密集矩阵乘法优化在python中影响很小

Question

I would like to know why the Loop optimization inversion on i and j (which should give better data locality) does not work with the following code in python :

import random
import time

def fillRand1D(size):
    return [random.uniform(-2.0, 2.0) for _ in range(size * size)]

def mmNaive1D(A, B, size):
    C = [0] * size * size
    for i in range(size):
        for j in range(size):
            for k in range(size):
                C[i * size + j] += A[i * size + k] * B[k * size + j]
    return C

def mmInvariant1D(A, B, size):
    C = [0] * size * size
    for i in range(size):
        for j in range(size):
            sigma = C[i * size + j]
            for k in range(size):
                sigma += A[i * size + k] * B[k * size + j]
            C[i * size + j] = sigma
    return C


def mmLoop1D(A, B, size):
    C = [0] * size * size
    for k in range(size):
        for i in range(size):
            for j in range(size):
                C[i * size + j] += A[i * size + k] * B[k * size + j]
    return C


def mmLoopInvariant1D(A, B, size):
    C = [0] * size * size
    for k in range(size):
        for i in range(size):
            Aik = A[i * size + k]
            for j in range(size):
                C[i * size + j] += Aik * B[k * size + j]
    return C

def main():
    matmul_func_1D = [mmNaive1D,mmInvariant1D,mmLoop1D,mmLoopInvariant1D]
    size = 200
    A_1D = fillRand1D(size)
    B_1D = fillRand1D(size)

    for f in matmul_func_1D:
        A = A_1D[:] # copy !
        B = B_1D[:]
        start_time = time.time()
        C = f(A_1D,B_1D,size)
        # print(T)
        print(f.__name__ + " in " + str(time.time() - start_time) + " s")

if __name__ == '__main__':
    main()

Results are with python :

mmNaive1D in 3.420367956161499 s  
mmInvariant1D in 2.316128730773926 s  
mmLoop1D in 3.4071271419525146 s  
mmLoopInvariant1D in 2.5221548080444336 s

Whereas the same optimizations written in C++ give :

> Time [MM naive] 1.780587 s
> Time [MM invariant] 1.642554 s
> Time [MM loop IKJ] 0.304621 s
> Time [MM loop IKJ invariant] 0.276159 s

Answer 1

Your A, B and C matrices are python lists, which are quite slow for big dimensions.

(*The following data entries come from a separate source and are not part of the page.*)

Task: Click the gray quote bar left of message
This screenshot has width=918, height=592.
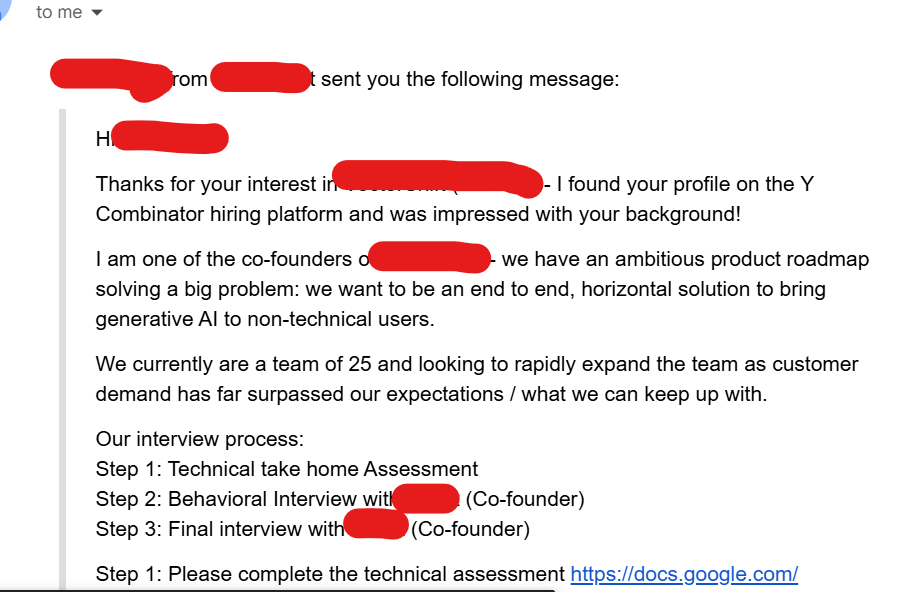Action: pos(62,350)
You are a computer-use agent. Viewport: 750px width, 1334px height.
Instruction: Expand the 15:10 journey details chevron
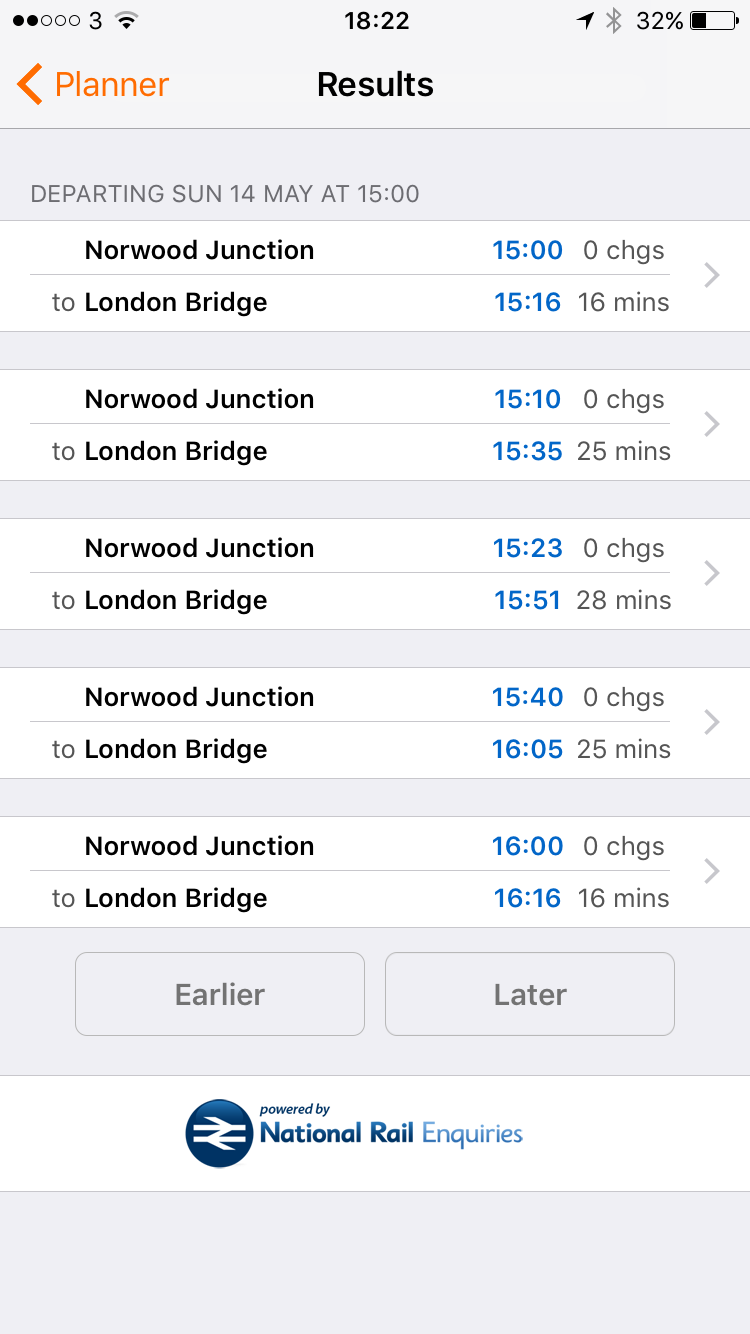[x=712, y=424]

You could create them as a numpy arrays to try to speed up the functions:

>>> import numpy as np
>>> A = np.random.uniform(-2., 2., (size,size))
>>> B = np.random.uniform(-2., 2., (size,size))

This defines A and B matrices as size x size random matrices.

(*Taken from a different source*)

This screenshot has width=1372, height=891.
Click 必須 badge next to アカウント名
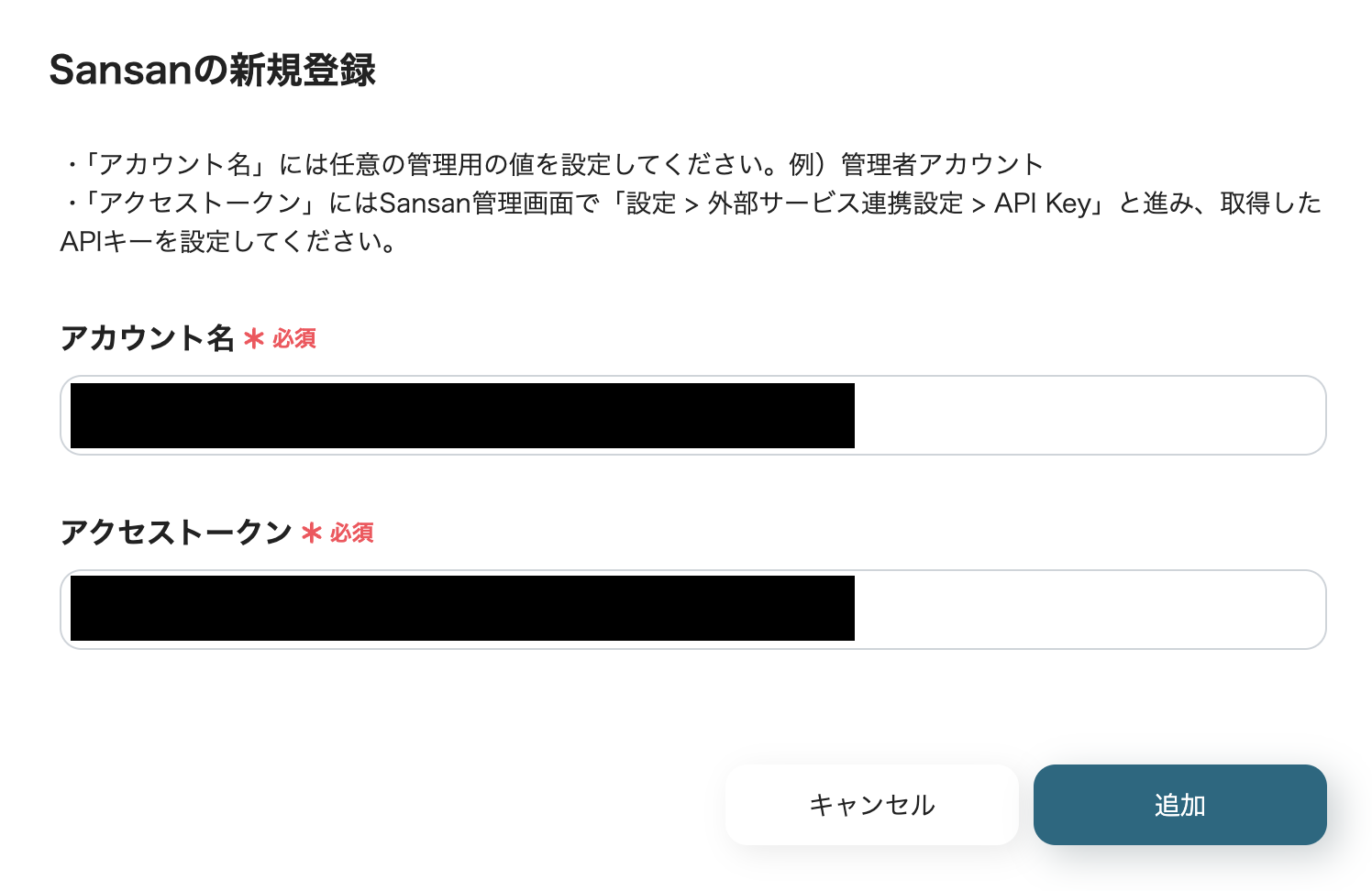pos(294,339)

The bottleneck of your code are the python loops. Python loops are quite slow, and you want to avoid them in algebraic operations whenever possible. In your case, what you are trying to achieve (if I'm not wrong) is C = A * B where * is the dot product between two 2D matrices. Translated to numpy:

>>> C = A.dot(B)

If you time it:

>>> %timeit C = A.dot(B)
100 loops, best of 3: 7.91 ms per loop

Takes only 7.91 ms to calculate the dot product. I know that you wanted to play with python, but if you are going to do mathematical calculus, the sooner you move to numpy the better for your algorithms' speeds.

Going back to your algorithm, if I run your code in my computer, the optimization does work and achieves a bit of speedup:

mmNaive1D in 1.72708702087 s
mmInvariant1D in 1.64227509499 s
mmLoop1D in 1.57529997826 s
mmLoopInvariant1D in 1.26218104362 s

So it is working for me.

EDIT: After runing the code several times I'm getting different results:

mmNaive1D in 1.63492894173 s
mmInvariant1D in 1.1577808857 s
mmLoop1D in 1.67409181595 s
mmLoopInvariant1D in 1.32283711433 s

This time the "optimization" is not working. And I guess it is because the bottleneck of the algorithm are the python loops, not the memory accesses.

EDIT2: Some more relevant results performing 100 iterations of each algorithm to get mean timings (took it a while haha):

mmNaive1D in 1.66692941904 s
mmInvariant1D in 1.15141540051 s
mmLoop1D in 1.58852998018 s
mmLoopInvariant1D in 1.28386260986 s

Even if 100 iterations are still not revelant enough (like 1.000.000 would be better, but it would take ages), it suggest that as the mean of 100 runtimes, the "optimization" is not really an optimization. I don't really know why, but it could be that adding a new variable in python is slower than 200 memory accesses (maybe there is some cache behind it).